Zgodnie z raportem Grupy Polskie Składy Budowlane, ceny w okresie od stycznia do września 2022 r., w porównaniu z analogicznym okresem 2021 r. wzrosły średnio o 27 proc.

Najbardziej podrożały izolacje termiczne (+51 proc.), a najmniej wyposażenie AGD (+15 proc.). Instalacje, ogrzewanie, wykończenia wzrosły o 24 proc.; płytki, łazienki i kuchnie o 23 proc., a stolarka o 21 proc. Wzrost cen coraz bardziej wyraźnie przekłada się na zmniejszenie zleceń dla firm świadczących usługi na rynku budowlanym.

- Ostatnie miesiące to dla nas ciężki czas. Praktycznie do zera zmalały zlecenia na zabudowy kuchni, meble pod wymiar, czyli duże zamówienia, które do tej pory były głównym źródłem utrzymania mojej firmy. Powód jest prosty: ludzie nie dostają kredytów, więc nie kupują mieszkań. Na branży stolarskiej odbija się to bardzo dotkliwie. Pracy obecnie mamy tak mało, że zdarza się nawet, już po przyjściu do pracy usłyszeć od szefa: idź do domu, dziś masz wolne, bo nie mamy nowych zleceń - poskarżył się pan Adam, stolarz z Gdańska w czasie wykonywania szafy w remontowanym mieszkaniu.


Deweloperzy, którzy szukają podwykonawców i planują utrzymanie tempa produkcji mogą skorzystać na takich zmianach na rynku. Większa konkurencja zawsze oznacza bowiem większe możliwości dla nabywcy produktów lub usług.

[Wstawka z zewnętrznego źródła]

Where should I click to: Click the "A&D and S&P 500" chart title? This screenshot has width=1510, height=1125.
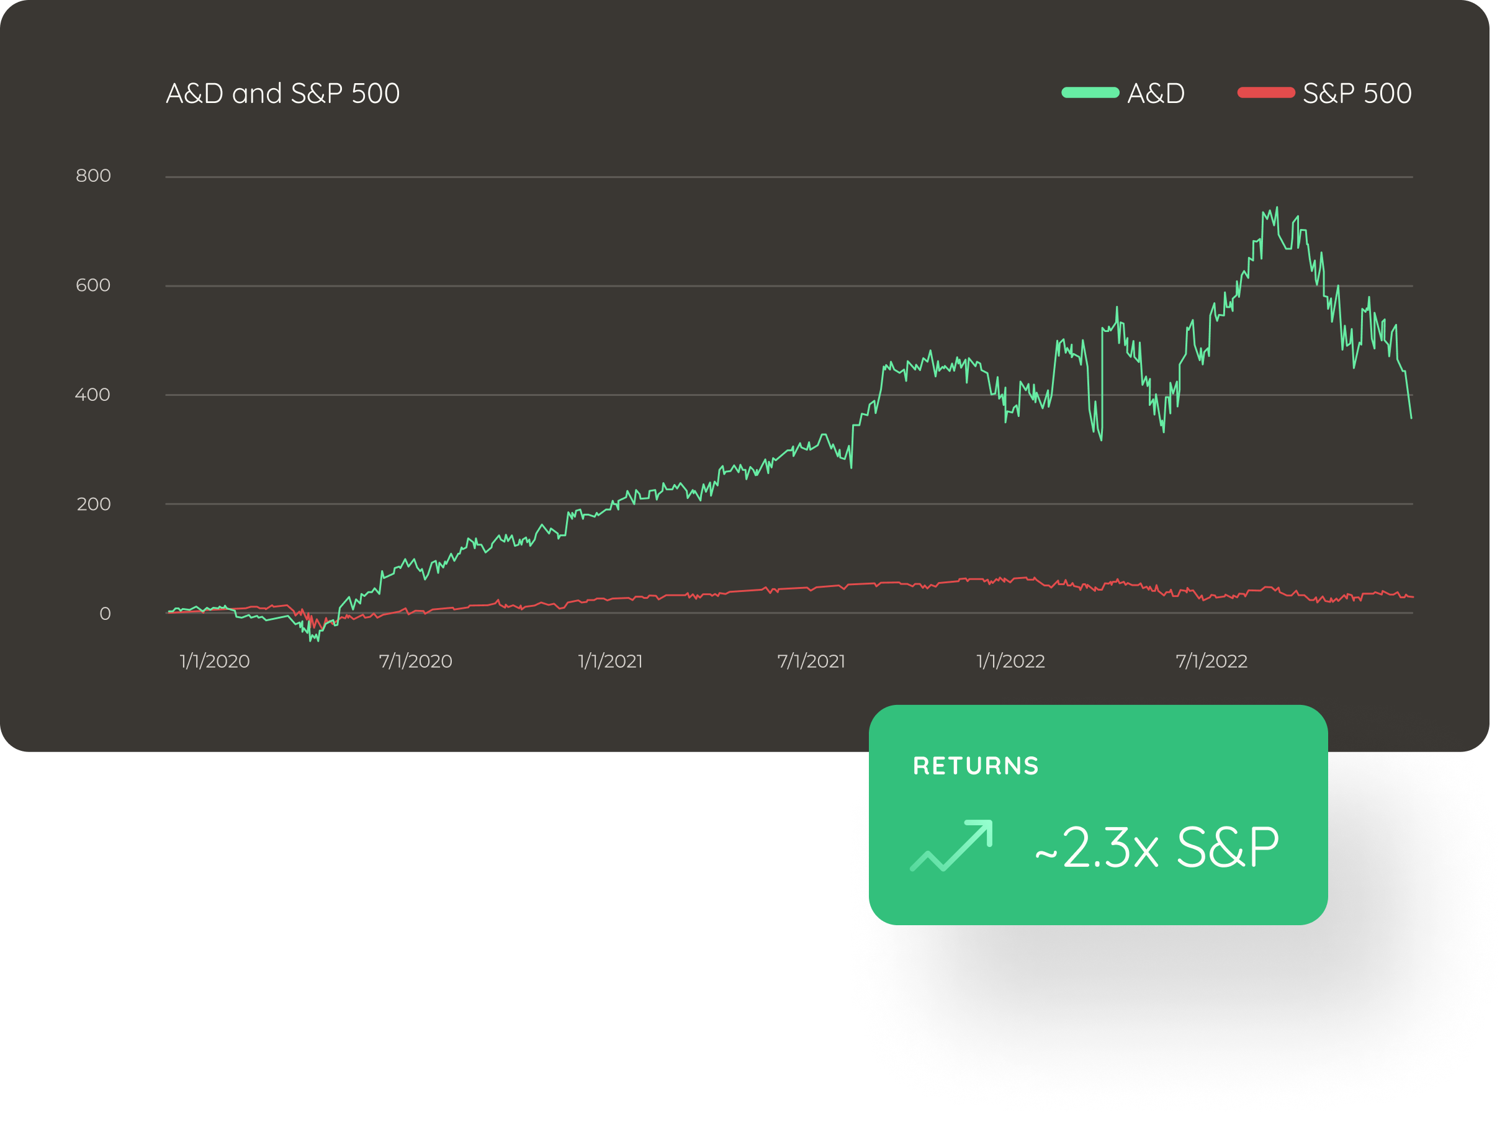[x=283, y=93]
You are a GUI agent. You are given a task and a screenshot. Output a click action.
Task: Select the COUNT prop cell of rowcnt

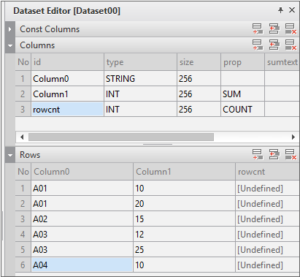(242, 109)
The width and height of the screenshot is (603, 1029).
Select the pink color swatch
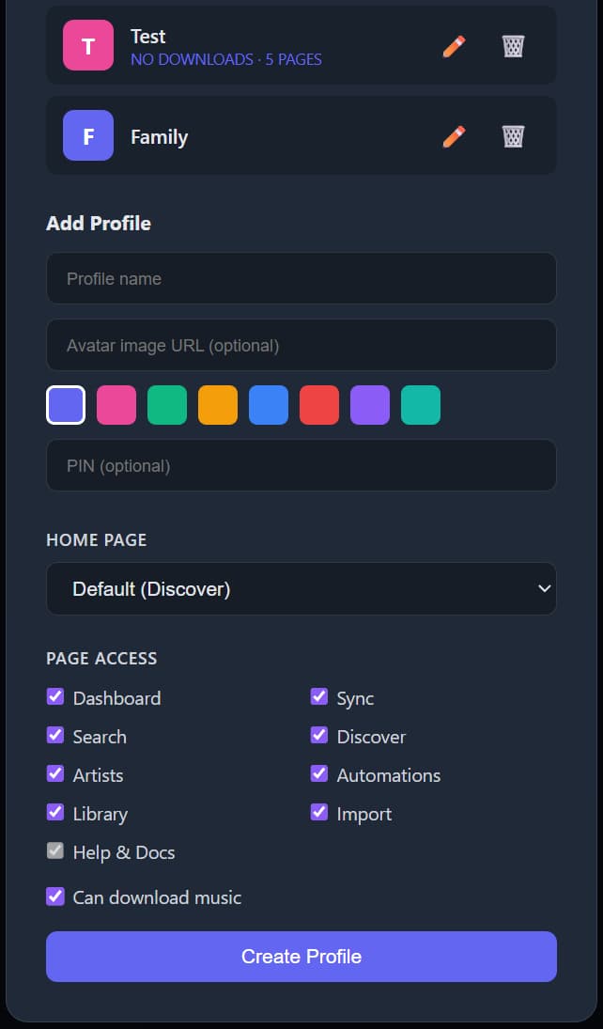coord(116,405)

- W ostatnich kilku miesiącach zawarliśmy szereg nowych umów na prace projektowe, co pozwala optymistycznie myśleć o nastrojach deweloperów i najbliższej przyszłości naszej branży projektowej, w naszym przypadku w szczególności inwestycji mieszkaniowych i apartamentowych - mówi Tomasz Bosiacki, architekt i współwłaściciel firmy Bosiaccy Biuro Architektoniczne w Sopocie. - Mimo iż na rynku mniej się buduje, notowany jest spadek sprzedaży mieszkań o ok. 40 proc., dla deweloperów jest to też moment do korzystnego zainwestowania. Na rynku budowlanym można zakontraktować usługi podwykonawców na korzystniejszych stawkach za roboczogodziny. Z kolei ceny materiałów budowlanych, na które popyt wyraźnie się zmniejszył, nie szybują już tak dynamicznie, jak działo się to w ubiegłym roku. W dobie rozpędzonej inflacji przekłada się na istotny zysk dla inwestycji - dodaje.
Firmy, które cieszą się dobrą opinią mają mniejsze problemy z nowymi zleceniami. Analogicznie - firmy mające niską ocenę klientów dostają coraz mniej ofert.

Liczy się reputacja i budowanie marki



Gdy popyt na rynku usług budowlanych jest coraz mniejszy, coraz częściej pracę dostają tylko najlepsi. Budowanie zaufania klientów to ważny i czasochłonny proces, a jednocześnie kruchy, bo wystarczy chwila, by je stracić.

- Obecnie mamy mniej telefonów od klientów indywidualnych. Jest to ok 30 proc. mniej niż w latach poprzednich. Wiem, że moi koledzy po fachu, którzy źle wykonują swoją pracę, i mają negatywną opinię, mają ogromne trudności ze znalezieniem klienta. Jest to spowodowane ocenami wyświetlanymi w internecie. Klienci mają wybór i chcą zatrudniać tych, którzy mają dobrą reputację - opowiada pan Henryk, właściciel firmy zajmującej się usługami ogólnobudowlanymi.
Zieleń i wygoda, a nie bezpieczeństwo. Nowe kryteria wyboru mieszkania Zieleń i wygoda, a nie bezpieczeństwo. Nowe kryteria wyboru mieszkania

Pokolenie tzw. millenialsów, czyli ludzi urodzonych w latach 80. i 90., korzysta z nowych mediów znacznie częściej niż ich rodzice, dlatego dobrze jest stworzyć pozytywną markę swojej firmy w internecie. Pomóc w tym może reklama.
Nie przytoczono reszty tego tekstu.